Grande Sertão: veredas, de Guimarães Rosa, que está completando 65 anos de lançamento, é uma obra profundamente brasileira, sertaneja. Uma obra política, no sentido mais alargado da palavra.

O Brasil, em várias dimensões, da linguagem aos territórios, passando pela nossa história, é a grande presença nesta obra genial. É o ponto de partida para as reflexões que transcendem o tempo e os espaços nacionais.

Guimarães Rosa contextualiza o sertão em termos de espaços geográficos e seus vazios, territórios confusos e difusos, como sempre foi o não resolvido tema da ocupação de terras no Brasil.

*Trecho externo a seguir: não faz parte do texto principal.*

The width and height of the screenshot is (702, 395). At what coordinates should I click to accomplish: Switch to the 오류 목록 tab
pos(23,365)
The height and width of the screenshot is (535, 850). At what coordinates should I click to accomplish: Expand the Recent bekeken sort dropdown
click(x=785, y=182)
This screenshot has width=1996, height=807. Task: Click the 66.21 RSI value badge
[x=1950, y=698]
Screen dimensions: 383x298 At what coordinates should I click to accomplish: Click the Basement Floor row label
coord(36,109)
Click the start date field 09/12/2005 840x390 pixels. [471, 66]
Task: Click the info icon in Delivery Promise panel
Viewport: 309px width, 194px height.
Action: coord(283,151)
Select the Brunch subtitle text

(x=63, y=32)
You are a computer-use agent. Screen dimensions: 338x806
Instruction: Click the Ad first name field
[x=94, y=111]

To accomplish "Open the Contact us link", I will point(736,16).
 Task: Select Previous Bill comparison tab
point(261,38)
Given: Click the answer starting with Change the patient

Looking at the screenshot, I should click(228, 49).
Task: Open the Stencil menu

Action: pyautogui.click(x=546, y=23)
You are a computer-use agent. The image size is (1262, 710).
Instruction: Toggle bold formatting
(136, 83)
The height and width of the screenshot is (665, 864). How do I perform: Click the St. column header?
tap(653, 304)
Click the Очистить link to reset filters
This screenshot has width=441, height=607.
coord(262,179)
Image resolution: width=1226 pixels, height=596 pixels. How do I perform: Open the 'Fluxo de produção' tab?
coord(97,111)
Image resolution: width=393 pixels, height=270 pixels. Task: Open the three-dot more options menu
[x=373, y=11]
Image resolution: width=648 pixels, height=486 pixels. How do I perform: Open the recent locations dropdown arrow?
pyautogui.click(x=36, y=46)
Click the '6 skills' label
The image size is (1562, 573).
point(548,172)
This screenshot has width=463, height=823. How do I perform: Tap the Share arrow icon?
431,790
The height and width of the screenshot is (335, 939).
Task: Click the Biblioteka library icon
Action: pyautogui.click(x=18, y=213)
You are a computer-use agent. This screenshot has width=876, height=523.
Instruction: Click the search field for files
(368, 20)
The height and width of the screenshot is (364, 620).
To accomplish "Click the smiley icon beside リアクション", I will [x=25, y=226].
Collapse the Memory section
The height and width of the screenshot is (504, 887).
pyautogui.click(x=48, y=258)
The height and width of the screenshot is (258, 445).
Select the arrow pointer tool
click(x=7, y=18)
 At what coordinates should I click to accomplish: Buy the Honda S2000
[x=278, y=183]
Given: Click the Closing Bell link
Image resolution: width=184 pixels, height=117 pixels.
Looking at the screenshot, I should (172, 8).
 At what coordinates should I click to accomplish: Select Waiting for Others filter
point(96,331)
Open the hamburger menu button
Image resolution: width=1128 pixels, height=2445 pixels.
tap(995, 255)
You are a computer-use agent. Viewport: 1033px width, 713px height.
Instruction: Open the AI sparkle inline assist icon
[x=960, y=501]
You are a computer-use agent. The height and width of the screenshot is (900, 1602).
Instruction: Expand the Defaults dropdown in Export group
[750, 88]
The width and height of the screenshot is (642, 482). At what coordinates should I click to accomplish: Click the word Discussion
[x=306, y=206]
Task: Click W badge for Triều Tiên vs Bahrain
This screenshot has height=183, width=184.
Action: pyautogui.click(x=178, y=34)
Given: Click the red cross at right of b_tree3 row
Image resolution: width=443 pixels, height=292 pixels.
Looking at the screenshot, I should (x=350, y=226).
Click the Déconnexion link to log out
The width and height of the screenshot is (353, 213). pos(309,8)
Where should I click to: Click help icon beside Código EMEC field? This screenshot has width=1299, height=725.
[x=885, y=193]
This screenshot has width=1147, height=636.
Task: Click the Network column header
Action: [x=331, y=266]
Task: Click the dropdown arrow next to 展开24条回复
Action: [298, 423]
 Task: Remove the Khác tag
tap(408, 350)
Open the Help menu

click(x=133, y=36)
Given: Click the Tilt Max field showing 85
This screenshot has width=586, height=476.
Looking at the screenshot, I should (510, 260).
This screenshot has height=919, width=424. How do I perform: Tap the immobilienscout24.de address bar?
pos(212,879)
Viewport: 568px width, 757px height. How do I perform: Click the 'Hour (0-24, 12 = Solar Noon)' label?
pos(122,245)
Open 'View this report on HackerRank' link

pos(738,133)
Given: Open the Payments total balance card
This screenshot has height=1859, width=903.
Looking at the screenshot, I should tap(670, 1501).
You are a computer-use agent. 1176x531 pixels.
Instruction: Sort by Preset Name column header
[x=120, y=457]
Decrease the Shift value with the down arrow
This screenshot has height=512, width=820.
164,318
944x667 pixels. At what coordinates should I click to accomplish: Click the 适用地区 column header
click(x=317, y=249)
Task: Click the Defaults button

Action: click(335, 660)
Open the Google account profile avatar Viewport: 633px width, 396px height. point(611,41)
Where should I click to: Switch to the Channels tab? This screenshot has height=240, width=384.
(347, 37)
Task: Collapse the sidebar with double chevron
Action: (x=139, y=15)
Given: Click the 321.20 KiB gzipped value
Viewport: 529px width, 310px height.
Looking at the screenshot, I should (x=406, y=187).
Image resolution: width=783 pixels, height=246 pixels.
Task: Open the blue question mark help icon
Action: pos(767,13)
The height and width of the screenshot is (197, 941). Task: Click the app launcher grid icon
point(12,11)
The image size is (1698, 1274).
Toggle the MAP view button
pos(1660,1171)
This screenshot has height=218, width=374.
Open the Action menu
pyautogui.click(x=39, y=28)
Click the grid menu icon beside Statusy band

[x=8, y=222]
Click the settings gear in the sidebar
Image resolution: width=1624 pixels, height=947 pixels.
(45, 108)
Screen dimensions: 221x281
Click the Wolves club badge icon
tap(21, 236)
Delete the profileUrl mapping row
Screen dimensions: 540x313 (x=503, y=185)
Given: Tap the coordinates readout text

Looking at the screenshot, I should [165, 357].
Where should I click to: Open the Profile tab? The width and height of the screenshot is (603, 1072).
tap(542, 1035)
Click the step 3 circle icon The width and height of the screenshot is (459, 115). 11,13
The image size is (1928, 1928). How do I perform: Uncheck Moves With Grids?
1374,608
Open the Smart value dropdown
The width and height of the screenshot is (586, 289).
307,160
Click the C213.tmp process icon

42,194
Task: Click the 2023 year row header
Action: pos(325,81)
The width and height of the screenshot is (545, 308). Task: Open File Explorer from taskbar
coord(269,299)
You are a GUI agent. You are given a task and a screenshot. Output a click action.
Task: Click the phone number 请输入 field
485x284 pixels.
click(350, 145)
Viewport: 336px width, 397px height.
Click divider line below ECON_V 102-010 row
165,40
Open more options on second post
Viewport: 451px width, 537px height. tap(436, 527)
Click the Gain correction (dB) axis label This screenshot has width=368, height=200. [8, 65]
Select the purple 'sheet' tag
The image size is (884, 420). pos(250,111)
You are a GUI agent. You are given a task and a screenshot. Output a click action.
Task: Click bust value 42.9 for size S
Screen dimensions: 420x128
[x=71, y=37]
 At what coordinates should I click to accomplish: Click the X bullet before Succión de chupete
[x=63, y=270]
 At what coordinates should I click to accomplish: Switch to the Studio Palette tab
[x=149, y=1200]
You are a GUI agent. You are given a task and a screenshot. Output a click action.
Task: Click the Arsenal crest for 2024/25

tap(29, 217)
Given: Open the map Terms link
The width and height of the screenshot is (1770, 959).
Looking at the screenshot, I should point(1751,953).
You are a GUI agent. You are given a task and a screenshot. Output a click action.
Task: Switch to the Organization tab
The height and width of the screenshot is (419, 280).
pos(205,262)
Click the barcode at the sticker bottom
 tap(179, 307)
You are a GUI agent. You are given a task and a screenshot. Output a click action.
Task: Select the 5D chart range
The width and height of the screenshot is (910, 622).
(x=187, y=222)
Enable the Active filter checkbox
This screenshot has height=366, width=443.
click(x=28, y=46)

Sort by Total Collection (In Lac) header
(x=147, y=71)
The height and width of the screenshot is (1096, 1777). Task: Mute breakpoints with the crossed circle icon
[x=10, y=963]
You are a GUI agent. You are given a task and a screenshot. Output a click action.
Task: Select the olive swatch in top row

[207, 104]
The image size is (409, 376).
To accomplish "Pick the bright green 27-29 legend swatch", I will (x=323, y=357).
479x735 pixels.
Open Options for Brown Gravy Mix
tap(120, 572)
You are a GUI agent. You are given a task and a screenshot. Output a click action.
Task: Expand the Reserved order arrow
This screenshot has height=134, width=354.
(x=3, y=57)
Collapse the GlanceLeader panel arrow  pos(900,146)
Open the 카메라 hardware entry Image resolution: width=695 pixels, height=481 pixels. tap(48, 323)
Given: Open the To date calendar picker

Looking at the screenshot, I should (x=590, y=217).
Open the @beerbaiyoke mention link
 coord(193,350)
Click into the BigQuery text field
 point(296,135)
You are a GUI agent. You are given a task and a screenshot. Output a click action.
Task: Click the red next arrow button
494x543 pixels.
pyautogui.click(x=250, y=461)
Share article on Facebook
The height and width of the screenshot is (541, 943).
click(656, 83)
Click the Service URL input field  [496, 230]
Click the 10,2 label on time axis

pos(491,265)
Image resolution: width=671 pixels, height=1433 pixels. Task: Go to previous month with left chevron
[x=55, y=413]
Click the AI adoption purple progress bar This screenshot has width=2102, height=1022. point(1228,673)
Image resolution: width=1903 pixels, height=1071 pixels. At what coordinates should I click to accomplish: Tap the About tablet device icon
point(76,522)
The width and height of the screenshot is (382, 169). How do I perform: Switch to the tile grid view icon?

Além da crítica social, explicita ainda a ausência total do Estado e da lei, tempos do coronelismo e dos jagunços, que ainda hoje projetam suas sombras: “O senhor tolere, isto é o sertão. (…) onde o criminoso vive seu cristo-jesus, arredado do arrocho de autoridade”. 

O Brasil emerge como estação primeira da grande viagem roseana. É o que conhecemos em nossa história e formação, o Estado distante, quando não totalmente ausente. É a busca de uma modernização tardia, que se expressa, entre outras passagens, na referência à Coluna Prestes e nos sonhos e palavreados meio desembestados do personagem Zé Bebelo, querendo impor a lei a seu modo.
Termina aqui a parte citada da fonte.